約束
 彼のいうことは非の打ち所のないくらい正論だった。

「ならあと一つおまけで。あいつのことが好きなら簡単に諦めるなよ。どうせ君のことだから、自分と彼がつりあうわけがないとか本気で思ってそうだから。君はしつこく憧れているだけだというだろうけど、それなら自分で気持ちを自覚したときにはそうしてほしい」

 彼は一度も笑顔を崩さなかった。私を責めたりする影の表情を見せることもなかった。

 晴実がどうして彼のことが好きかわかった気がする。彼には包容力というか、そういう優しさやあたたかさがあった。

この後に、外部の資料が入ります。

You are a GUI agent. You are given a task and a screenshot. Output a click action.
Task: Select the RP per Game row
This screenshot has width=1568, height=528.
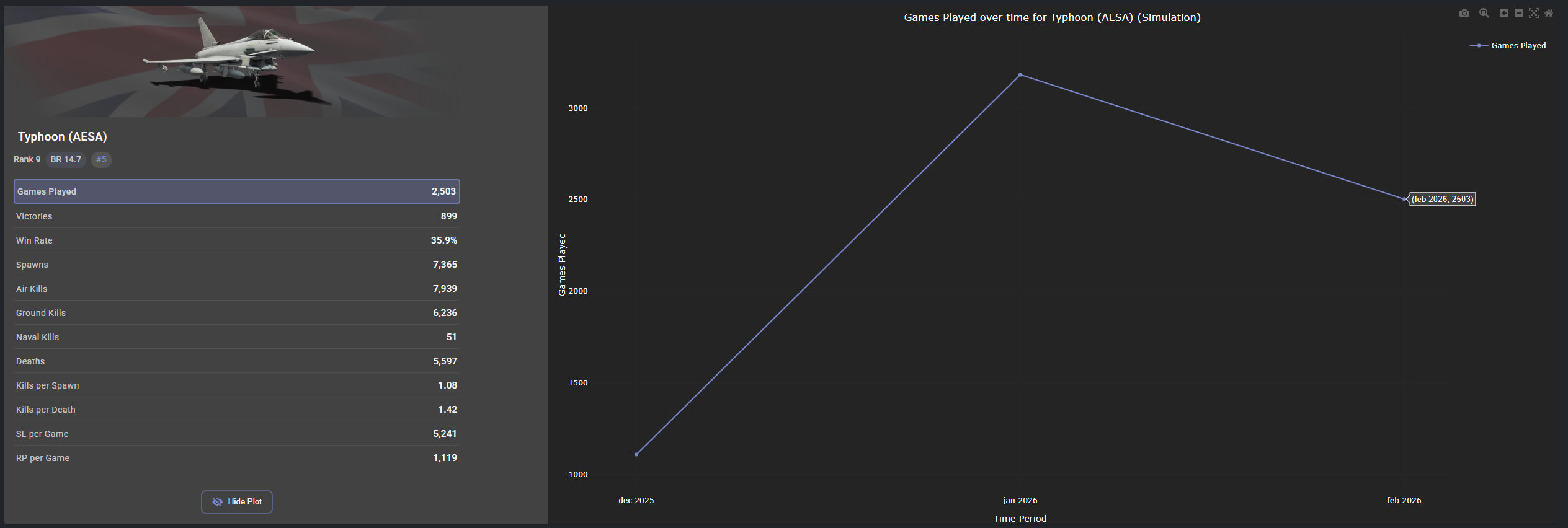click(236, 458)
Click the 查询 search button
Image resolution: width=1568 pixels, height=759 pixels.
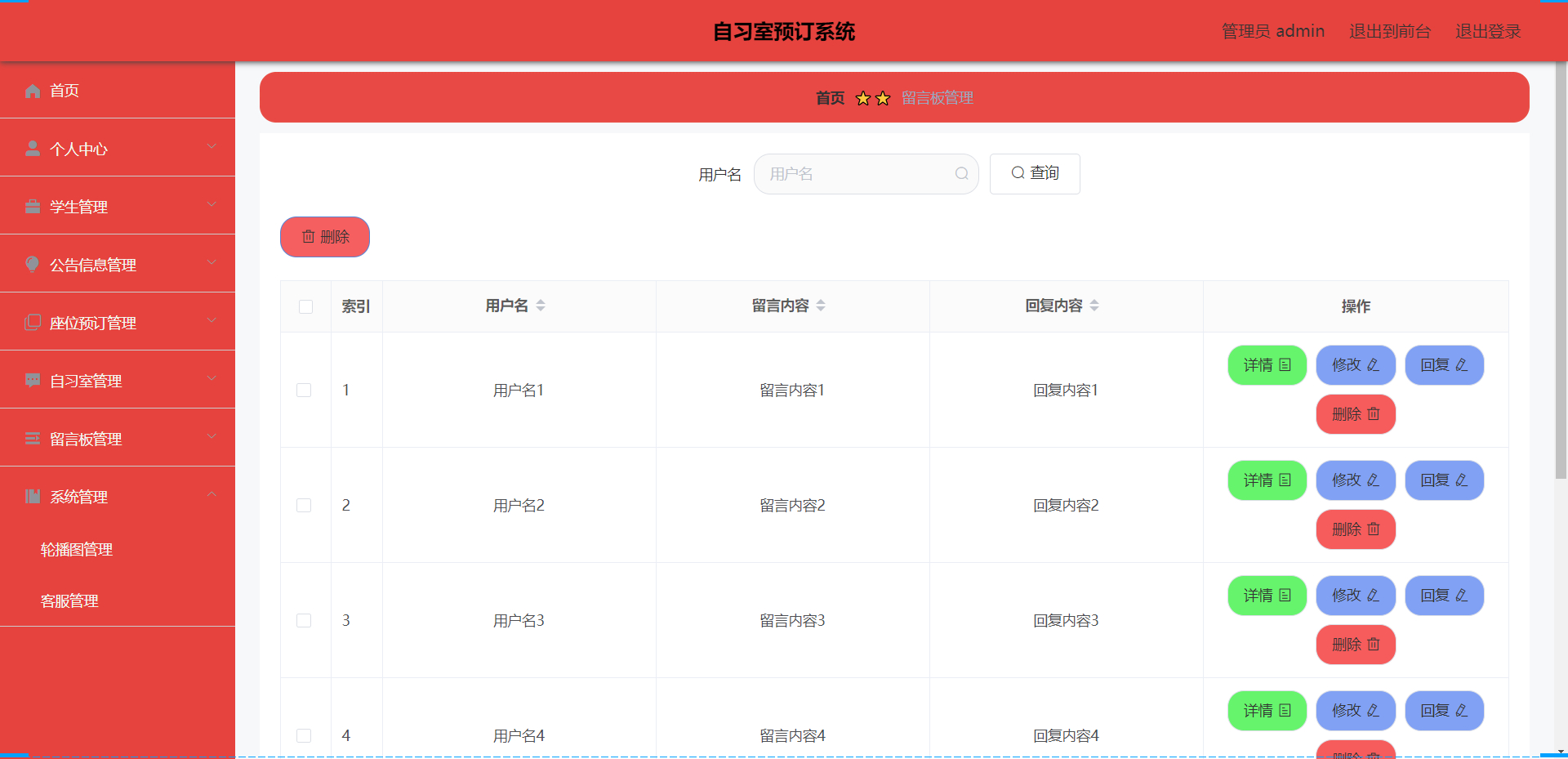coord(1034,173)
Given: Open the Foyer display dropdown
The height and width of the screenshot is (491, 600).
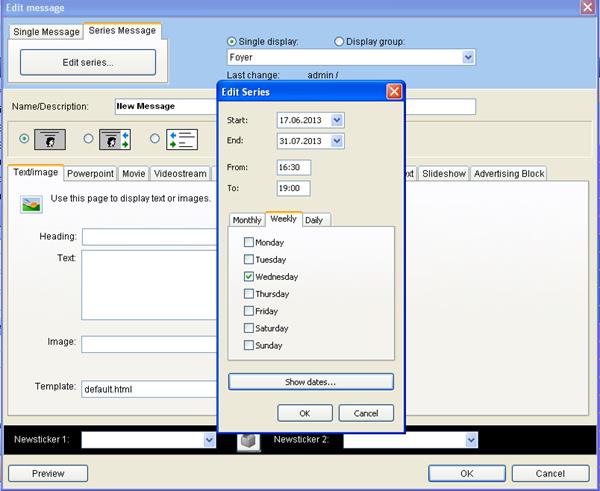Looking at the screenshot, I should tap(468, 58).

 それでいて、親友の木原君のことをすごく大事に思っている。人として魅力的で、好きか嫌いかと言われたら今回のことで彼のことが好きになったのは本当だった。でも、恋愛感情を持っているかといわれたら違っていると思う。

「じゃ、約束」

 彼はやっぱり笑顔を浮かべていた。

 そんな彼に全くときめかなかったと言ったらうそになる。でも、木原君に対する気持ちとは何かが違っていた。

 木原君の言った言葉に傷ついたり、動揺したりする気持ちは、今まで他の誰に対しても感じたことがない。それは私が木原君のことを好きだという証明のような気がした。